Insomma, evidentemente era arrivato il suo momento, e in effetti Voland ha acquistato i diritti di entrambi i titoli. Leggere questo autore e non innamorarsi della sua capacità di raccontare la Russia contemporanea è praticamente impossibile, o almeno così è stato per me.  

I cinocefali è un libro denso di suspense che, a mio avviso, non può essere inquadrato in un genere specifico, contenendo elementi del thriller psicologico, del noir, del mistery, del romanzo sociale e di quello storico/religioso. Ti senti di condividere il mio pensiero o dal tuo punto di vista l’opera è inseribile in un unico filone letterario?

Hai perfettamente ragione, ed è proprio questo il fascino del libro. Oltre a offrire al lettore mistero e suspence fino all’ultima pagina, ci dà un’inquietante lettura della Russia di oggi, della provincia, dei nuovi ricchi e della miseria morale della campagna abbandonata a sé stessa. 

Cosa ci puoi dire della trama di questo appassionante romanzo?

Intendo dire molto poco… Tre giovani moscoviti vengono ingaggiati da un misterioso personaggio per un lavoro che sembra facile ed è ben retribuito: recarsi in un villaggio e rimuovere per portarlo a Mosca un affresco di San Cristoforo con la testa di cane che si trova in una chiesa abbandonata e ormai in rovina.

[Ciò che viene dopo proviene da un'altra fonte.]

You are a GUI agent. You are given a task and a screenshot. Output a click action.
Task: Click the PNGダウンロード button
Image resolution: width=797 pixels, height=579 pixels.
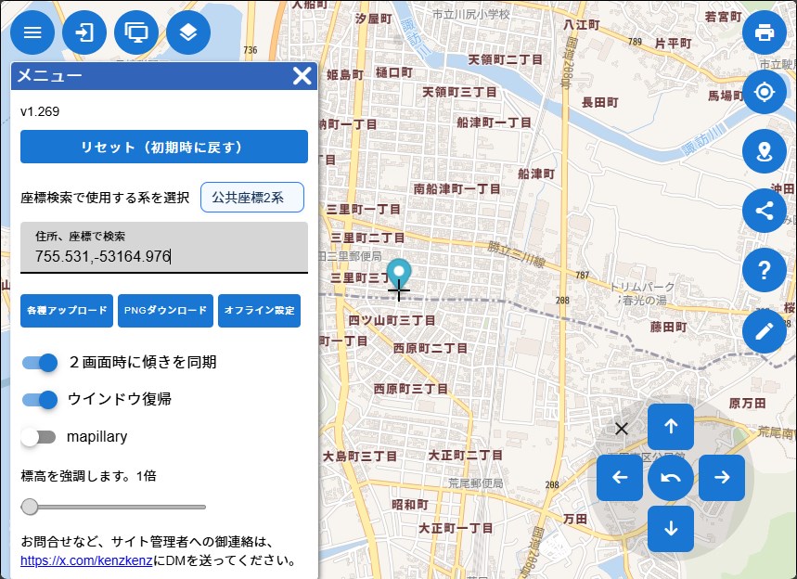166,311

Vengono dotati degli strumenti per eseguire il lavoro, di un’automobile, di computer e cellulari, di tutto il necessario. Ma la vita in un villaggio sperduto fra foreste e torbiere non è così idilliaca come si potrebbe immaginare, gli abitanti sono diffidenti, abbrutiti dall’alcol e dalla miseria materiale e spirituale. Gli arroganti moscoviti vengono accolti con ostilità, nel paese tutti alludono a segreti sepolti nel passato e quel lavoro finisce per trasformarsi in una trappola mortale, L’affresco di San Cristoforo poi sembra muovere gli occhi e nella scuola dove i tre moscoviti alloggiano la notte si sentono unghie di cane grattare il pavimento. Cosa nasconde la storia di quei luoghi? Quali orrori?  

Molti sono i personaggi ben caratterizzati che popolano le pagine, ma indubbiamente il giovane Kirill costituisce una delle figure centrali. Ce ne parli? Le vicende che vedono protagonista Kirill s’incrociano ben presto con la vita tormentata di Liza. Chi è e cosa rappresenta nel contesto dell’opera questa ragazza molto particolare?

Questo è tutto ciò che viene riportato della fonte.